6. International Data Transfers
6.1 General
Subscriber acknowledges and agrees that Easy Metrics may access and Process Personal Data on a global basis as necessary to provide the Subscription Services, and that Personal Data may be transferred to and Processed by Easy Metrics, Inc. in the United States and to other jurisdictions where Easy Metrics Affiliates and Sub-Processors maintain operations. Each party shall ensure such transfers are made in compliance with Applicable Data Protection Laws.
6.2 Transfer Mechanisms
Easy Metrics shall not transfer Personal Data to any country or recipient not recognized as providing an adequate level of protection for Personal Data unless it first implements appropriate safeguards to ensure the transfer complies with Applicable Data Protection Laws. Such safeguards may include: (a) the Standard Contractual Clauses; (b) binding corporate rules; (c) approved certification mechanisms; or (d) any other legally adequate transfer mechanism recognized by the relevant authorities.
6.3 Standard Contractual Clauses
To the extent that the transfer of European Data to Easy Metrics constitutes a restricted transfer under European Data Protection Laws, the parties agree to execute and comply with the applicable Standard Contractual Clauses as set forth in Annex 3, under which: (a) Subscriber shall be the “data exporter”; (b) Easy Metrics shall be the “data importer”; and (c) Module Two (Controller to Processor) shall apply.

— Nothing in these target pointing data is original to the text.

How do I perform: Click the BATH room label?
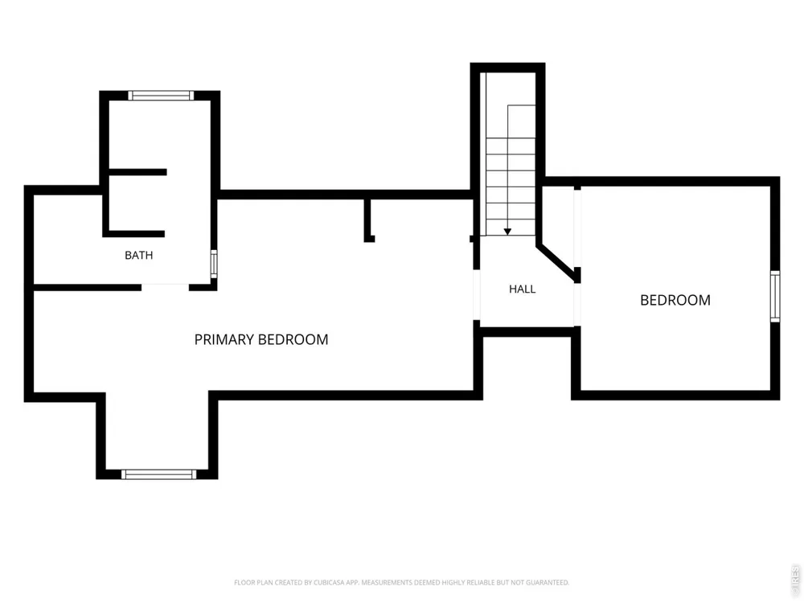click(138, 255)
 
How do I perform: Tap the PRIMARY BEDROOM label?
click(261, 339)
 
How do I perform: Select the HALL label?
click(522, 289)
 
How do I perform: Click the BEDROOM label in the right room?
click(675, 300)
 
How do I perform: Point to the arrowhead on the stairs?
click(507, 232)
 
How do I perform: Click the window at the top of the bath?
click(161, 96)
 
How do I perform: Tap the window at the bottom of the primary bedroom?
click(158, 474)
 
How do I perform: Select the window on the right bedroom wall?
click(775, 297)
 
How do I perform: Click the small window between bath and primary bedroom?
click(214, 264)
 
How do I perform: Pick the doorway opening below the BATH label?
click(165, 287)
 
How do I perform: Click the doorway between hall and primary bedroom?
click(476, 295)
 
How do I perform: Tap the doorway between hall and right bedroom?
click(576, 305)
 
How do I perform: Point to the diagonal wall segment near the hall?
click(557, 263)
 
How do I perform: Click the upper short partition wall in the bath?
click(138, 172)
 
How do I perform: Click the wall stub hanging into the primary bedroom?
click(368, 219)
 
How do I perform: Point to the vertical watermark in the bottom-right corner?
click(796, 577)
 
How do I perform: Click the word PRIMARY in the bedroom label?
click(224, 339)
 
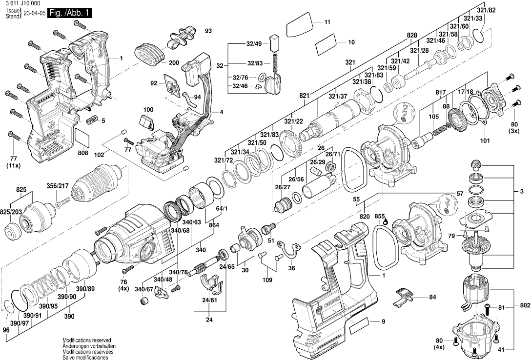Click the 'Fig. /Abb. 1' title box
click(69, 13)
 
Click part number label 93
click(208, 31)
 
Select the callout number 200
click(174, 63)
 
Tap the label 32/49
click(254, 44)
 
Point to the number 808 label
click(83, 153)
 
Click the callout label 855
click(380, 216)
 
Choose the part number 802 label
click(525, 305)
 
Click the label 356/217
click(58, 186)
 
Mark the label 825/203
click(12, 212)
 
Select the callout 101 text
click(485, 140)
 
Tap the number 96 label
click(6, 330)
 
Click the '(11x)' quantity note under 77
click(14, 165)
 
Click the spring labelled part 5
click(92, 119)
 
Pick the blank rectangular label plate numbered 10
click(327, 44)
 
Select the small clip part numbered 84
click(404, 296)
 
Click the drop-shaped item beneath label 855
click(385, 222)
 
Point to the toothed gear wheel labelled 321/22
click(290, 144)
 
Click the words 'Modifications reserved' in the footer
click(87, 340)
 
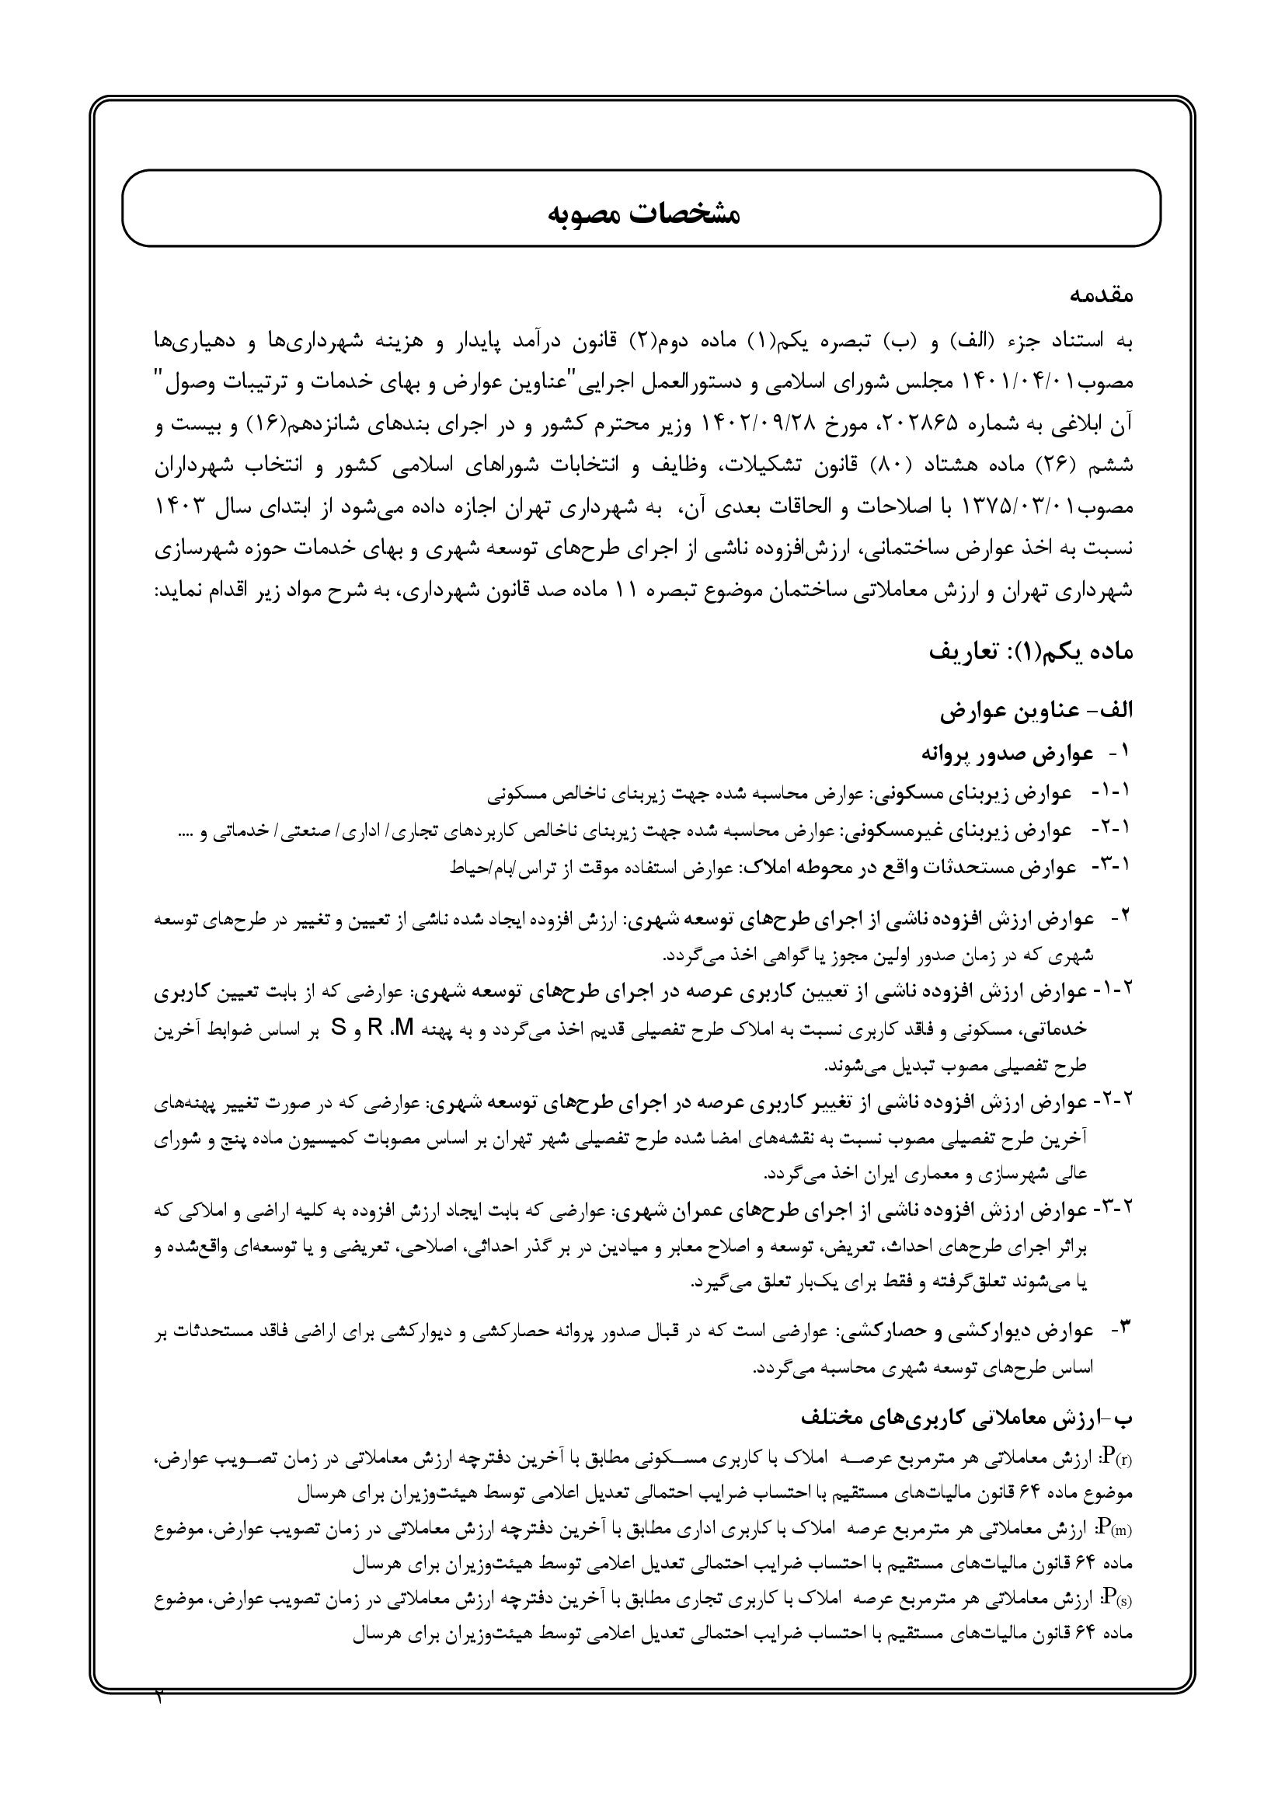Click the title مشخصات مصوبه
pyautogui.click(x=642, y=214)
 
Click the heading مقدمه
pyautogui.click(x=1101, y=296)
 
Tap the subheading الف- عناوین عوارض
pyautogui.click(x=1036, y=711)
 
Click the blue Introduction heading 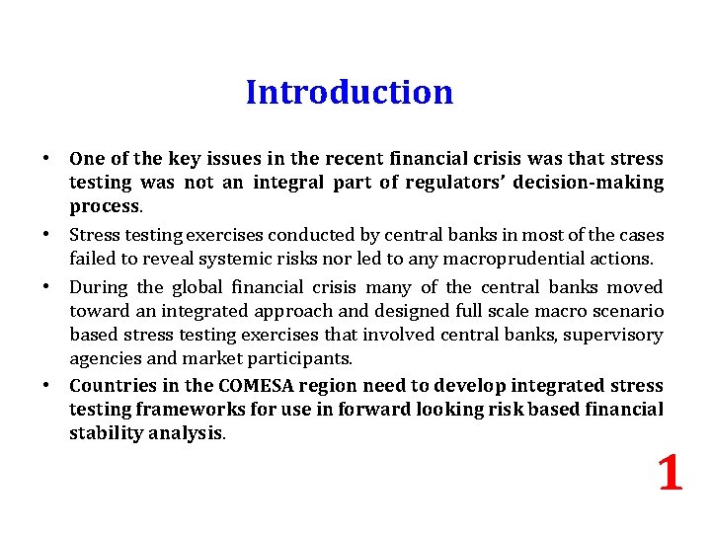pos(350,92)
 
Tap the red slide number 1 pos(670,473)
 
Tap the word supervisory pos(619,335)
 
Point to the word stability pos(101,432)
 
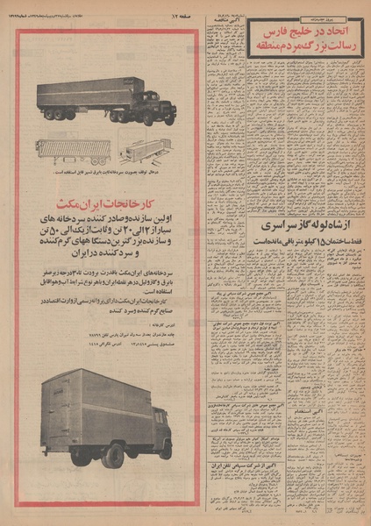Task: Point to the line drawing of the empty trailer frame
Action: coord(64,150)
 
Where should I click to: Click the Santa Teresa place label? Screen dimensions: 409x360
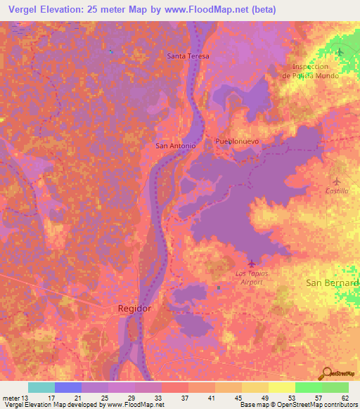pyautogui.click(x=188, y=56)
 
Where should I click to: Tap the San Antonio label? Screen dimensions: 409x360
pyautogui.click(x=175, y=145)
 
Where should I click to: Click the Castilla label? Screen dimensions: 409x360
pyautogui.click(x=337, y=190)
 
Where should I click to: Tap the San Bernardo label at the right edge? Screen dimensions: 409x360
pyautogui.click(x=333, y=283)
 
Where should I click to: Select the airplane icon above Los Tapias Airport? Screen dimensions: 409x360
pyautogui.click(x=252, y=264)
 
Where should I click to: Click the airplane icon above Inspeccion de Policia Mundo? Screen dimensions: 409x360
pyautogui.click(x=340, y=53)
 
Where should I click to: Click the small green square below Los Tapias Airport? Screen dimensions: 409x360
pyautogui.click(x=219, y=287)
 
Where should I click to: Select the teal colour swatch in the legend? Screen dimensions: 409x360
pyautogui.click(x=41, y=387)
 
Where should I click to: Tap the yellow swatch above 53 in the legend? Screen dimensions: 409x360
pyautogui.click(x=282, y=387)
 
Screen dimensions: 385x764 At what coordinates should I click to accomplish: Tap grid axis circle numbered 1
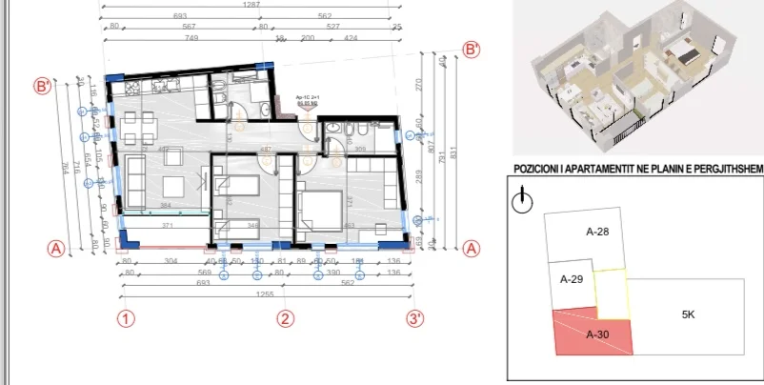tap(126, 318)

If and to the extent the Standard Contractual Clauses conflict with any provision of this DPA, the Standard Contractual Clauses shall prevail.
6.4 UK International Data Transfer Addendum
For transfers of Personal Data subject to the UK GDPR, the UK Addendum to the EU Standard Contractual Clauses (as issued by the UK Information Commissioner under Section 119A of the Data Protection Act 2018) shall apply and is hereby incorporated by reference.
6.5 Swiss Data Transfers
For transfers of Personal Data subject to the Swiss FADP, the Standard Contractual Clauses shall apply with the modifications required to comply with Swiss data protection law, including references to the FADP in place of the GDPR where applicable, and references to the Swiss Federal Data Protection and Information Commissioner as the competent supervisory authority.
7. Additional Provisions for European Data
7.1 Scope
This Section 7 shall apply only with respect to the Processing of European Data.
7.2 Roles of the Parties
When Processing European Data in accordance with Subscriber’s Instructions, the parties acknowledge and agree that Subscriber is the Controller and Easy Metrics is the Processor of European Data.
7.3 Legal Basis for Processing
Subscriber warrants that it has a lawful basis for each Processing activity conducted under this DPA, including but not limited to consent, performance of a contract, legitimate interests, or compliance with a legal obligation, as applicable under the GDPR.
7.4 Notification of Infringement
If Easy Metrics believes that any Instruction from Subscriber infringes European Data Protection Laws, Easy Metrics shall inform Subscriber without undue delay and shall be entitled to suspend performance of the relevant Instruction until Subscriber confirms or modifies the Instruction.
7.5 Data Protection Officer
To the extent required under European Data Protection Laws, Easy Metrics shall appoint a Data Protection Officer. Subscriber may contact Easy Metrics’s Data Protection Officer at privacy@easymetrics.com.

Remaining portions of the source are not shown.